Beyond the Monroe-Barnet Bridge the river widens out into a basin. I expect that it is backed up from the the McIndoe Dam, but since the dam is a few twist in the river away, it feels like a lake. I remembered that in Quebec the St. Lawrence is sometimes a 'rivière', or 'fleuve' or a 'lac' depending upon its width. Right now I am in a 'Lac'. Lac Barnet? Lac Monroe? Lac McIndoe? I guess that last one should be Loch.

I am watching some creature swim towards me. I can only see its nose and am guessing a muskrat until it dives and slaps it's massive beaver tail. Eagles, cormorants, gulls and great blue herons. I heard the loons before I spotted them. They were not shy and came up to within a few meters before diving.

Last night's storm still lingers this morning with great black thunders heads parading to the northeast, threatening but never quite developing.

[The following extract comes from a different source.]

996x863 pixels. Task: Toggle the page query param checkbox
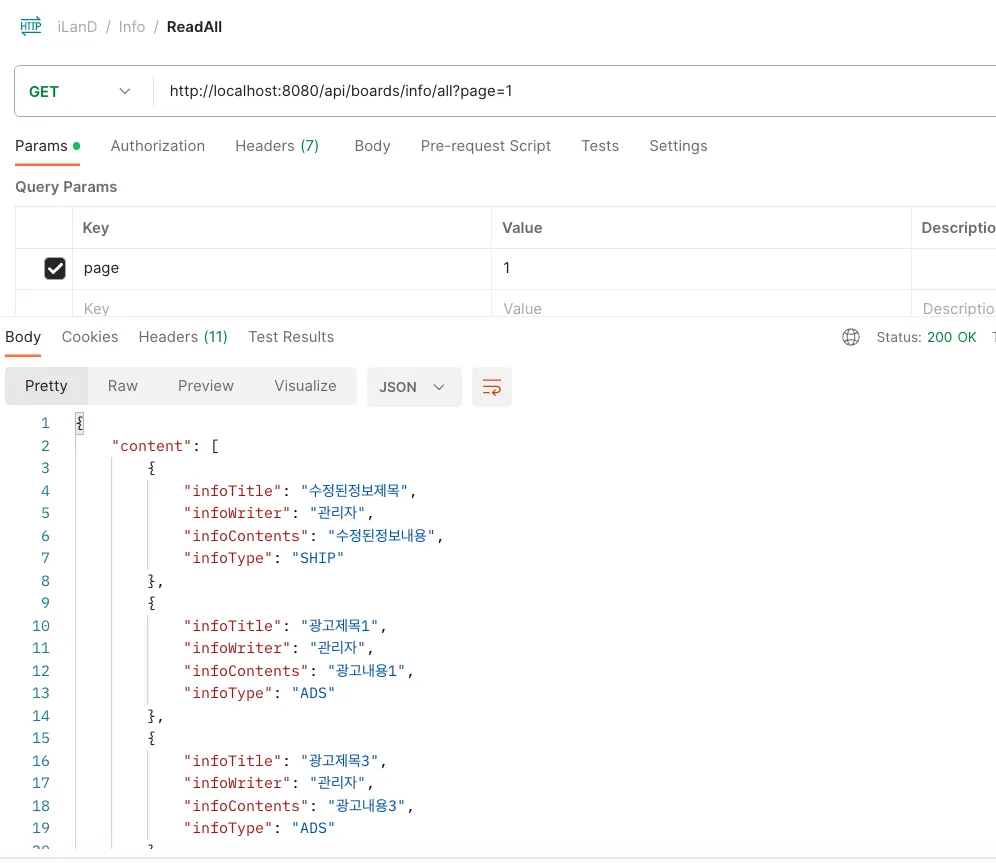(x=55, y=268)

The portage around the McIndoe dam is simple and I am back on the water in twenty-five minutes. A few miles below the dam I pass a series of islands which includes the Fiddlehead Campsite where our troop camped a number of years ago. I am glad to see that the rope-swing is still there.

The Dodge Falls portage is the site of my only major mishap of the trip. When I am wiggling my way out of the kayak's cockpit at the landing I lose my footing and while slipping grab the kayak, tipping, and filling it a quarter full of water. This would not have been too much of a problem, expect that I had my "day-bag", a dry bag with maps and stuff like that, open as the kayak flooded.

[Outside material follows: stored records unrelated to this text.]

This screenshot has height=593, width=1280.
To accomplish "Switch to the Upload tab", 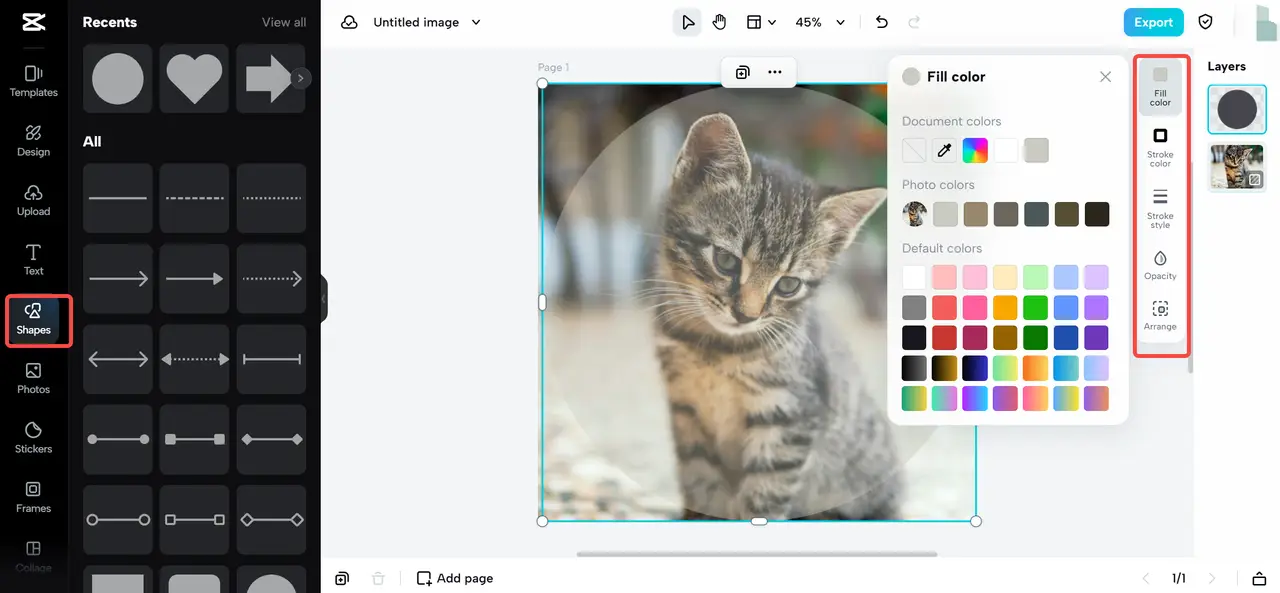I will [33, 200].
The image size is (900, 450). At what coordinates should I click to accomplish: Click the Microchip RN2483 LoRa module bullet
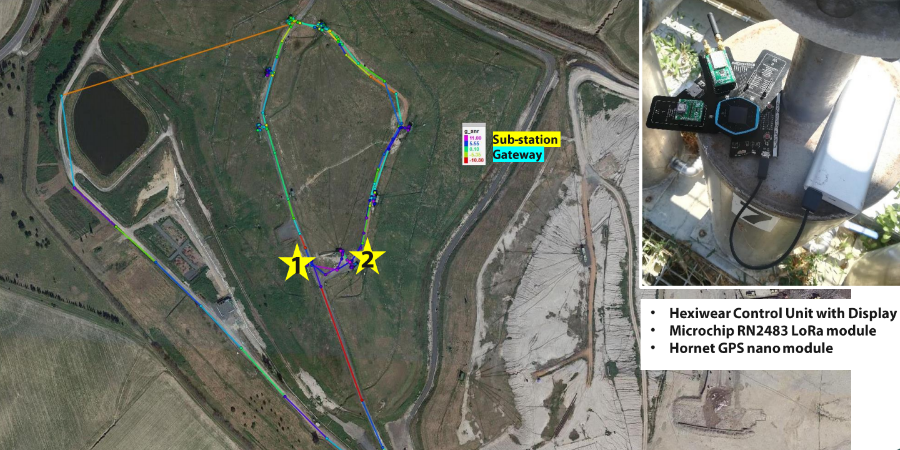(765, 331)
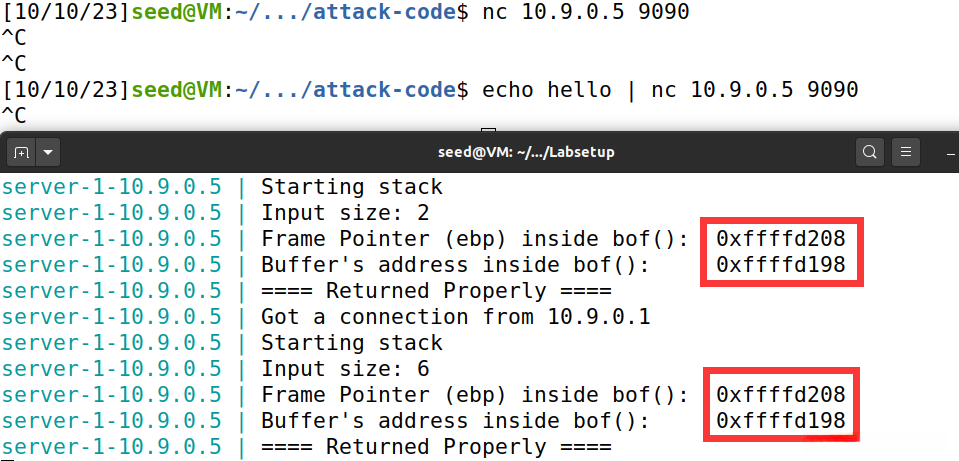Viewport: 959px width, 461px height.
Task: Open the terminal hamburger menu
Action: pyautogui.click(x=905, y=152)
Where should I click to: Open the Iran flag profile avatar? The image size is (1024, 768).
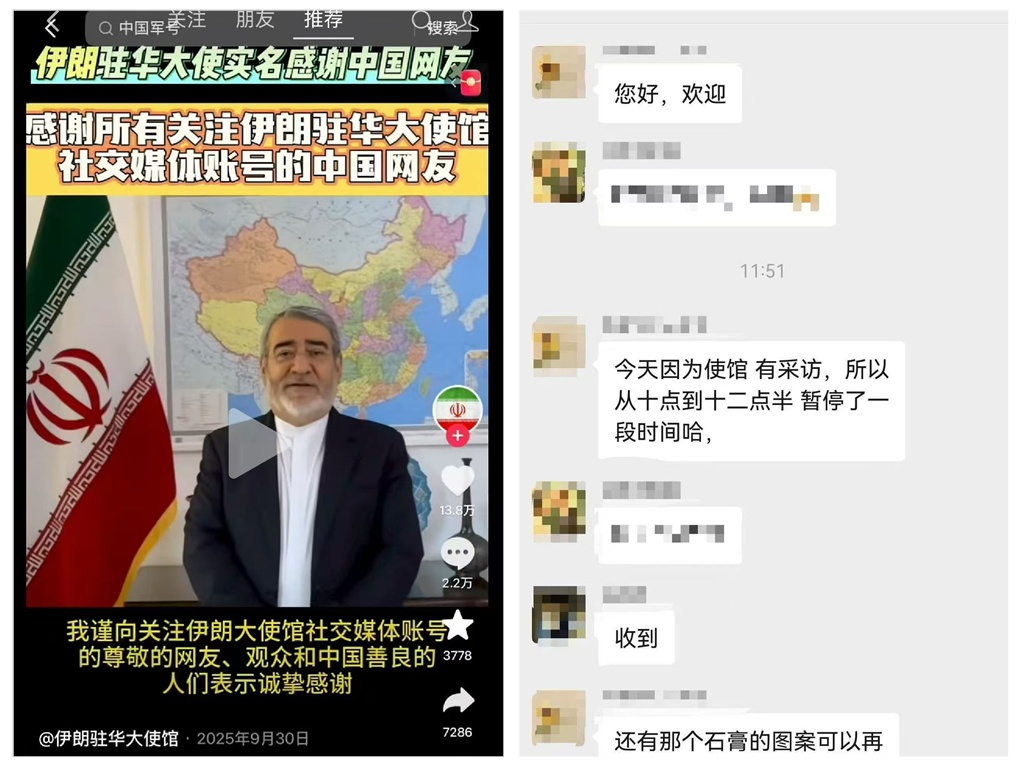pos(457,409)
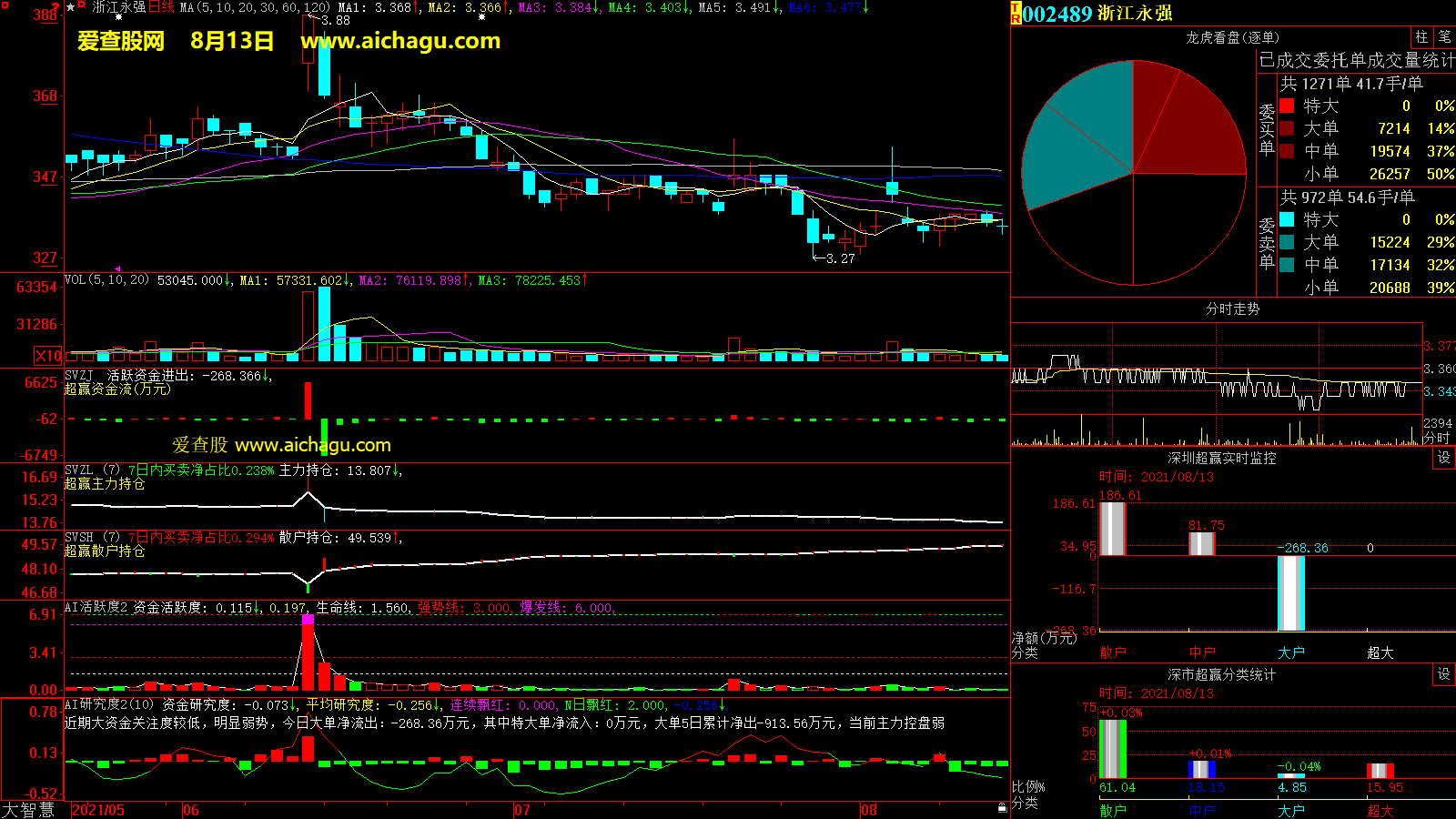Click the 日线 period label to change timeframe

(161, 7)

Just up from the landing is an old tent platform where I laid out a few things to dry while I worked on portaging the rest of my gear. It also seems like a good time to wash my shirt.

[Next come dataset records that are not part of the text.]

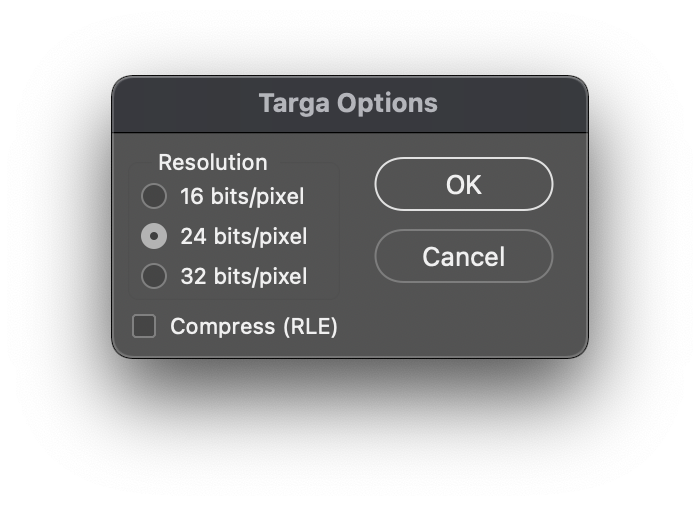Select the 24 bits/pixel radio button

154,236
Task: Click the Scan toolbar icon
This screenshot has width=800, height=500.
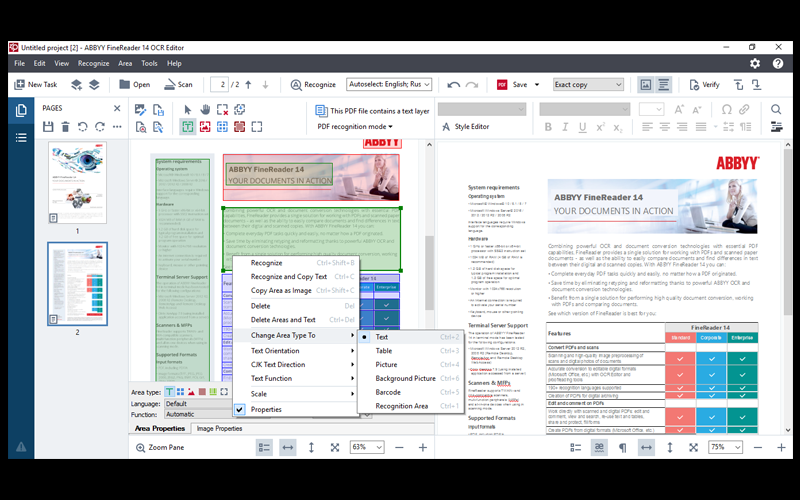Action: pos(176,85)
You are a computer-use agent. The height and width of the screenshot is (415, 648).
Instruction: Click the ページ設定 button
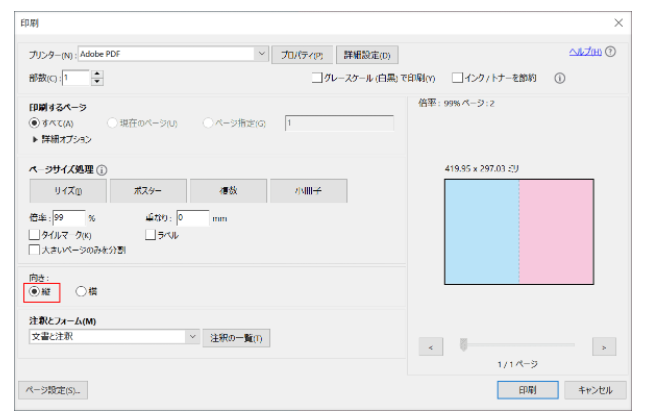pos(53,389)
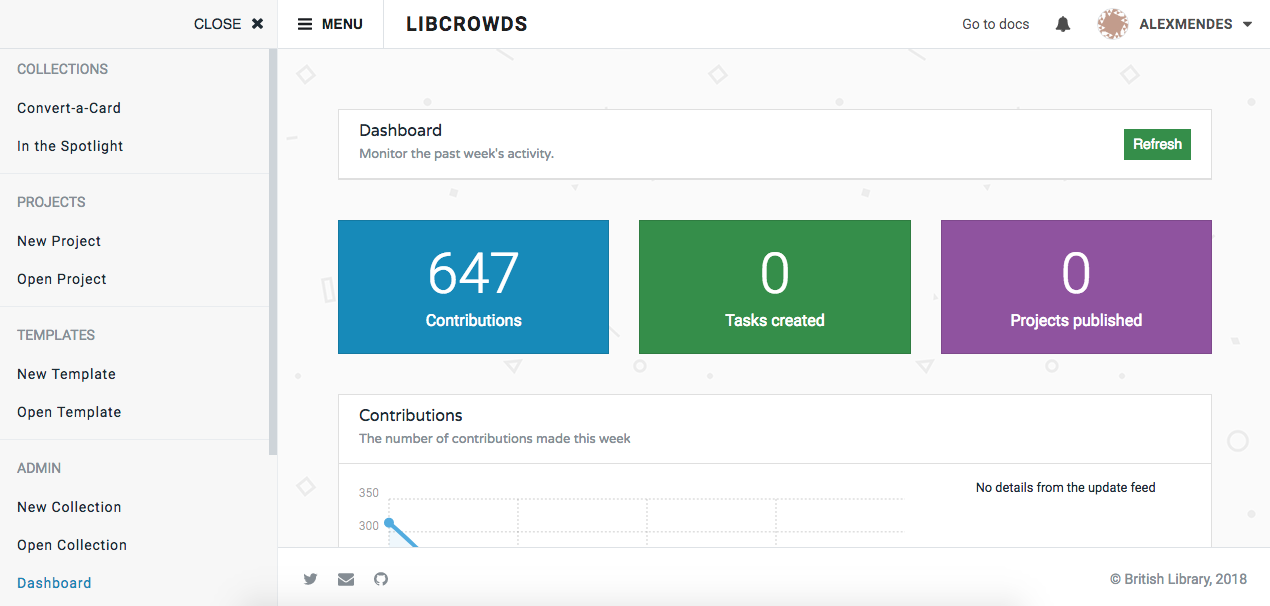Click the Go to docs link
The image size is (1270, 606).
pos(995,23)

Forty-five minutes later I am back on the river and through my last portage of the trip. Most things, except my guide book and maps, are dry, and my shirt is stretched on the kayak's aft deck in the sun. A beautiful snowy egret brightens the day.

The next landmark is the confluence of the Ammonoosuc and Wells River, which is a complication in the Connecticut. First we have two towns, Wells River in Vermont and Woodsville in New Hampshire. In addition the Connecticut breaks through a strata of schist in a small gap called "The Narrows". What this means is a series of rapids, twist, turns and whirlpools - which I think will be fun.

In my kayak rapids always add an element of uncertainty. My kayak is a "skin on frame" boat. The frame is made of ash, pegged and lashed together. The skin is dacron, a type of polyester, painted with polyurethane. So all that is between me and the bottom of the river is a hundred of an inch of cloth.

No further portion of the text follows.